Reproducing The Benchmark
For an apples-to-apples comparison, these are the important commands. I kept -p 999 because that was the clean baseline I measured before and after the change:
# Baseline
time mpssh -p 999 -u root -f ./servers.list true
# Same host list, but with per-host known_hosts files
time mpssh -p 999 -u root -f ./servers.list \
-O 'o UserKnownHostsFile=~/.ssh/known_hosts_single/%h' \
-O 'o StrictHostKeyChecking=yes' \
true
# More aggressive spawning
time mpssh -p 999 -d 0 -u root -f ./servers.list \
-O 'o UserKnownHostsFile=~/.ssh/known_hosts_single/%h' \
-O 'o StrictHostKeyChecking=yes' \
true
If you want to experiment further, mpssh also lets you adjust the delay between SSH forks with -d MSEC. In my case, lower values were useful for benchmarks but not for everyday use because they pushed too much CPU pressure back onto the local machine.
One more thing worth keeping in mind is ControlMaster with ControlPersist. That OpenSSH feature can reuse an already established connection to the same host for later sessions. I have not benchmarked it for this workload, but for repeated connections to the same machines it has the potential to reduce SSH connection setup overhead a lot.

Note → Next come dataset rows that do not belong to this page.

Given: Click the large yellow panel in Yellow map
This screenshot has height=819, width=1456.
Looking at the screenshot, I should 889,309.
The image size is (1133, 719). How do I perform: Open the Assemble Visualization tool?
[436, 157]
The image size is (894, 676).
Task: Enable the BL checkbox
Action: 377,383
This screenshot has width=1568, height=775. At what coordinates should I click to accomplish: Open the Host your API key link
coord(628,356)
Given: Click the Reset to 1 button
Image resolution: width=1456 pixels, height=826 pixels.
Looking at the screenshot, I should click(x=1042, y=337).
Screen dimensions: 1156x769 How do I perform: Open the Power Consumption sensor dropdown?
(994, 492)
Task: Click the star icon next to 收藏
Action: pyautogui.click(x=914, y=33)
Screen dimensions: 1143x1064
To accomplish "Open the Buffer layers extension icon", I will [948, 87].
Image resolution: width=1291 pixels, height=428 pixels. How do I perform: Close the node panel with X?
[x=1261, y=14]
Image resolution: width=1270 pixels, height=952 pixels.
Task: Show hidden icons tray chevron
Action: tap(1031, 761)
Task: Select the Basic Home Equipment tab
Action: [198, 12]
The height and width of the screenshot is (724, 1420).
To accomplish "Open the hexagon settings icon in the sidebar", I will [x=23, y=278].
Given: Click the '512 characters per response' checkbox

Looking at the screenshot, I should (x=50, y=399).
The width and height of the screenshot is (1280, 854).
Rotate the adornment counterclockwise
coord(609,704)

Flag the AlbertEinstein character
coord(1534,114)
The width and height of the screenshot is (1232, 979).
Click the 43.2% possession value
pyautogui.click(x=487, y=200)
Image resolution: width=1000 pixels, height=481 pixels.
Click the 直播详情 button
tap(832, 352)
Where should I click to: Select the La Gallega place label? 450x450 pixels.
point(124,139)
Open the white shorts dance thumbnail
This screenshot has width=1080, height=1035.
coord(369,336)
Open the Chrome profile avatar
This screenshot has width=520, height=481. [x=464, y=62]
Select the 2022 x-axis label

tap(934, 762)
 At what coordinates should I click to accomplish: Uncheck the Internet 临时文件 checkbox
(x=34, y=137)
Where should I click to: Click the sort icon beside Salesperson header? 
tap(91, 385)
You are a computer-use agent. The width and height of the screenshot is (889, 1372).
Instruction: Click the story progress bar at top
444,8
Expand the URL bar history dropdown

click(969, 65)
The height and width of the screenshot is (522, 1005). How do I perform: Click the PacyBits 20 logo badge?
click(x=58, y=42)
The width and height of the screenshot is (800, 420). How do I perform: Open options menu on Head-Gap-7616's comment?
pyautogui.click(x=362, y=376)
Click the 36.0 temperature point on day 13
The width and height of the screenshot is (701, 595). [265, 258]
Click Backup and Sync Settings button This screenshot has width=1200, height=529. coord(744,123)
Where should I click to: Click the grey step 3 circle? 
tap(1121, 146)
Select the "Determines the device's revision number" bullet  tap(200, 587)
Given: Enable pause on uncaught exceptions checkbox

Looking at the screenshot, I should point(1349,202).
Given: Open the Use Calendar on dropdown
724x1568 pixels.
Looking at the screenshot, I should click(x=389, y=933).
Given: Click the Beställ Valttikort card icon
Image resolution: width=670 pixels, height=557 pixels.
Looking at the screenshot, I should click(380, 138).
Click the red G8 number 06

Long story short, if you fan out SSH connections to hundreds or thousands of hosts, do not assume that the network or the private key type is the only thing worth checking. A large known_hosts file can be enough to waste more than a minute and a lot of CPU per batch. Splitting it per host kept host key verification in place and made mpssh feel fast again.